= DIRECTIONS =
Among the lines below, keep only those from the one containing "HaZ (406, 1872)" through the one containing "Tin tức Sản Phẩm (421, 45)", and reproduce them exactly.

= STUDY MATERIAL =
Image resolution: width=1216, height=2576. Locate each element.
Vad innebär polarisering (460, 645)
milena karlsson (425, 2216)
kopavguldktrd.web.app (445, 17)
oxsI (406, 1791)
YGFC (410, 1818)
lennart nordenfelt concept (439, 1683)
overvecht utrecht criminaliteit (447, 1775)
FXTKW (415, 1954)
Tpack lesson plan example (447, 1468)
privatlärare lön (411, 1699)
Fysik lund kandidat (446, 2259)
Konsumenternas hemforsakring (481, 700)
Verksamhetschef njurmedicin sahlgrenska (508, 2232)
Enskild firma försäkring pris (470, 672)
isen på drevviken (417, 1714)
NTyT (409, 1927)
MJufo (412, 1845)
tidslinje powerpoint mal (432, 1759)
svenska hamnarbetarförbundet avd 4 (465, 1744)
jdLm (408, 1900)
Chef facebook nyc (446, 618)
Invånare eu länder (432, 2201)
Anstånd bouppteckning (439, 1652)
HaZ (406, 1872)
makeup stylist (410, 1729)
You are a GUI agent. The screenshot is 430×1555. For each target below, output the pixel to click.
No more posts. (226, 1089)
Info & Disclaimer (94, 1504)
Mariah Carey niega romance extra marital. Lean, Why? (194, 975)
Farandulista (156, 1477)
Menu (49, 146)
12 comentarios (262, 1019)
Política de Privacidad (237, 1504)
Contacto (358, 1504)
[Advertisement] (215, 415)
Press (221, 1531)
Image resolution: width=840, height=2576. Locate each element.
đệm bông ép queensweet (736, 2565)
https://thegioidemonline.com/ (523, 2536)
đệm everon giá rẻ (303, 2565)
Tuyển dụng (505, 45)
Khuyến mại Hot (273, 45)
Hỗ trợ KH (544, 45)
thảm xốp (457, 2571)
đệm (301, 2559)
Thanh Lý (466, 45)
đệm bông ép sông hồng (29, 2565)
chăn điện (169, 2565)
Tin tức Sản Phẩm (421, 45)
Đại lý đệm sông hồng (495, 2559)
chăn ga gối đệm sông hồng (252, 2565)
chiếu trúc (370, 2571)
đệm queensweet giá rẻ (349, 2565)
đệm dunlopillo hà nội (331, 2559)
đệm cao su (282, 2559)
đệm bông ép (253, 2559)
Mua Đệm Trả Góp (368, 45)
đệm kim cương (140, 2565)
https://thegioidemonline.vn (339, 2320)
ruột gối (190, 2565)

= SOLUTION BELOW =
HaZ (406, 1872)
makeup stylist (410, 1729)
You are a GUI agent. The screenshot is 430×1555. For each target below, output the pixel to click.
No more posts. (226, 1089)
Info & Disclaimer (94, 1504)
Mariah Carey niega romance extra marital. Lean, Why? (194, 975)
Farandulista (156, 1477)
Menu (49, 146)
12 comentarios (262, 1019)
Política de Privacidad (237, 1504)
Contacto (358, 1504)
[Advertisement] (215, 415)
Press (221, 1531)
Image resolution: width=840, height=2576. Locate each element.
đệm bông ép queensweet (736, 2565)
https://thegioidemonline.com/ (523, 2536)
đệm everon giá rẻ (303, 2565)
Tuyển dụng (505, 45)
Khuyến mại Hot (273, 45)
Hỗ trợ KH (544, 45)
thảm xốp (457, 2571)
đệm (301, 2559)
Thanh Lý (466, 45)
đệm bông ép sông hồng (29, 2565)
chăn điện (169, 2565)
Tin tức Sản Phẩm (421, 45)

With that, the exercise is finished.